Os blocos já estão nas ruas do Rio de Janeiro para o carnaval deste ano. Difícil seria imaginar o contrário. A folia que toma conta da Cidade Maravilhosa já é uma marca mais que registrada da festa. O fato de as ruas, avenidas e praças serem palcos dos quatro dias mais felizes do ano há mais de um século contribui muito para isso.
Enquanto a cidade do Rio de Janeiro comemora 450 anos, o carnaval nas ruas da Cidade Maravilhosa celebra 126 verões. O início dessa história foi aquecido por algumas tensões que resultaram em reuniões democráticas que atraem e misturam todos os naipes de pessoas atrás, ao lado, em frente ou em cima dos blocos.
Em 1840, a alta sociedade carioca começou a realizar bailes de carnaval. Inspirados nas festas que aconteciam na Europa, os encontros eram fartos de bebidas e e embalados por ritmos oriundos do Velho Continente. Enquanto isso, nas ruas da cidade, milhares de foliões brincavam o entrudo – festa portuguesa em que pessoas fantasiadas dançam e jogam limões de cheiro, farinha ou água uns nos outros.
No caminho para esses bailes de carnaval, a elite carioca desfilava com suas roupas de luxo em carruagens abertas e passava pelas ruas onde aconteciam as festas populares. Esse encontro de distintos grupos contribuiu para uma espécie de fusão. Com isso, a folia burguesa incorporou elementos da festa popular e vice e versa.
De acordo com alguns historiadores, no ano de 1889 foram datados os primeiros registros de blocos carnavalescos licenciados pela polícia no Rio de Janeiro. Os blocos eram: Grupo Carnavalesco São Cristóvão, Bumba meu Boi, Estrela da Mocidade, Corações de Ouro, Recreio dos Inocentes, Um Grupo de Máscaras, Novo Clube Terpsícoro, Guarani, Piratas do Amor, Bondengó, Zé Pereira, Lanceiros, Guaranis da Cidade Nova, Prazer da Providência, Teimosos do Catete, Prazer do Livramento, Filhos de Satã e Crianças de Família. Isso se deu um ano após a abolição da escravatura, dando um caráter ainda mais libertador ao carnaval de rua do Rio.

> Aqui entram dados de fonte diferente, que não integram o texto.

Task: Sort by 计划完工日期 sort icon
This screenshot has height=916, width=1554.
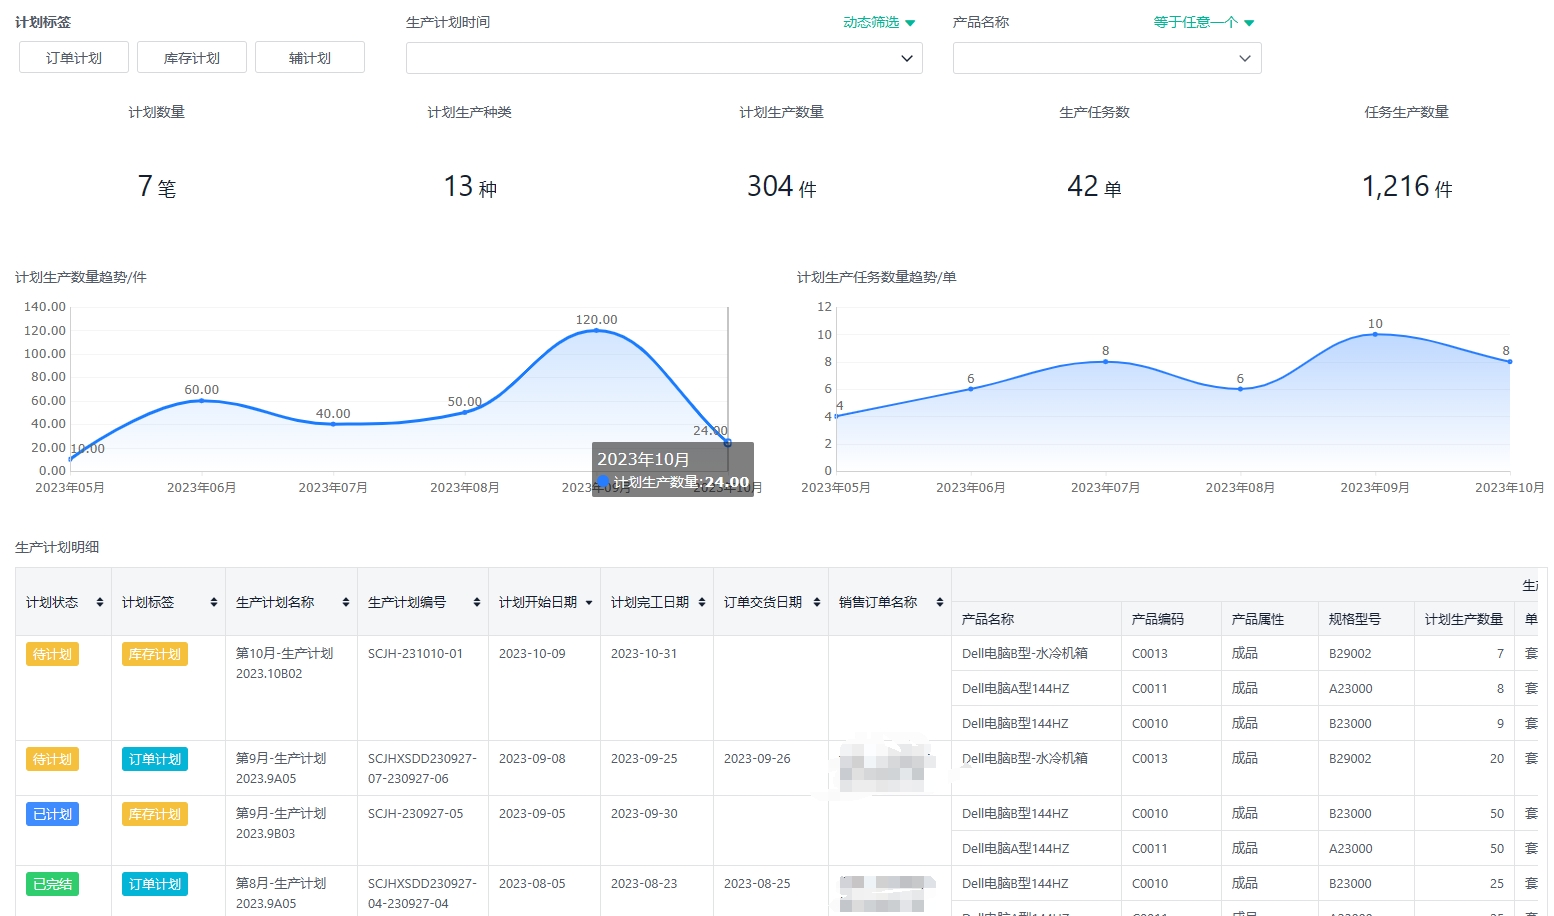Action: tap(702, 602)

A partir daí a folia de rua não perdeu mais o rumo e conseguiu como resultado possibilitar o encontro de todo tipo de gente em blocos dos mais variados ritmos e gêneros musicais. Neste ano, cerca de 500 blocos sairão no Rio de Janeiro.
Nos últimos anos, com o crescimento de blocos menores e o fortalecimento dos mais tradicionais, um discurso que frisa uma “retomada” do carnaval de rua foi adotado por muita gente. Entretanto, essa afirmação incomoda alguns historiadores: “O carnaval de rua no Rio nunca deixou de existir. Na zona norte, por exemplo, os moradores colocam suas cadeiras nas calçadas e vestem seus filhos para batalhas de confete e outras brincadeiras. Os Clóvis sempre existiram na zona oeste. Falar em retomar é uma visão um pouco restrita” conta o historiador Luiz Antonio Simas. Simas ainda emenda refletindo sobre a relação histórica que os quatro dias de folia têm com a cidade:
“É necessário lembrar que o carnaval, para uma parte dos cariocas, sempre teve a dimensão de ser um tempo de subversão da cidadania roubada. Inventamos na rua a cidade negada nos gabinetes poderosos, sobretudo no contexto de transição entre o trabalho escravo e o trabalho livre, nos últimos anos da monarquia e nos primeiros da república, quando a festa ganhou contornos populares mais contundentes e uma parte significativa dela passou a ser um canal de expressão de descendentes de escravos. A partir daí a festa confunde-se com a própria história da cidade, como é até os dias atuais. Entrudos, corsos, batalhas de confetes e flores, blocos de arenga, rodas de pernada, ranchos, cordões, grandes sociedades, bailes de mascarados, escolas de samba, onças do Catumbi e caciques de Ramos, simpatias e suvacos balzaquianos, bate-bolas suburbanos e centenárias bolas pretas, dão pistas para se entender como as tensões sociais – disfarçadas ou exacerbadas em festas – bordam as histórias desse terreiro de São Sebastião/Oxóssi”.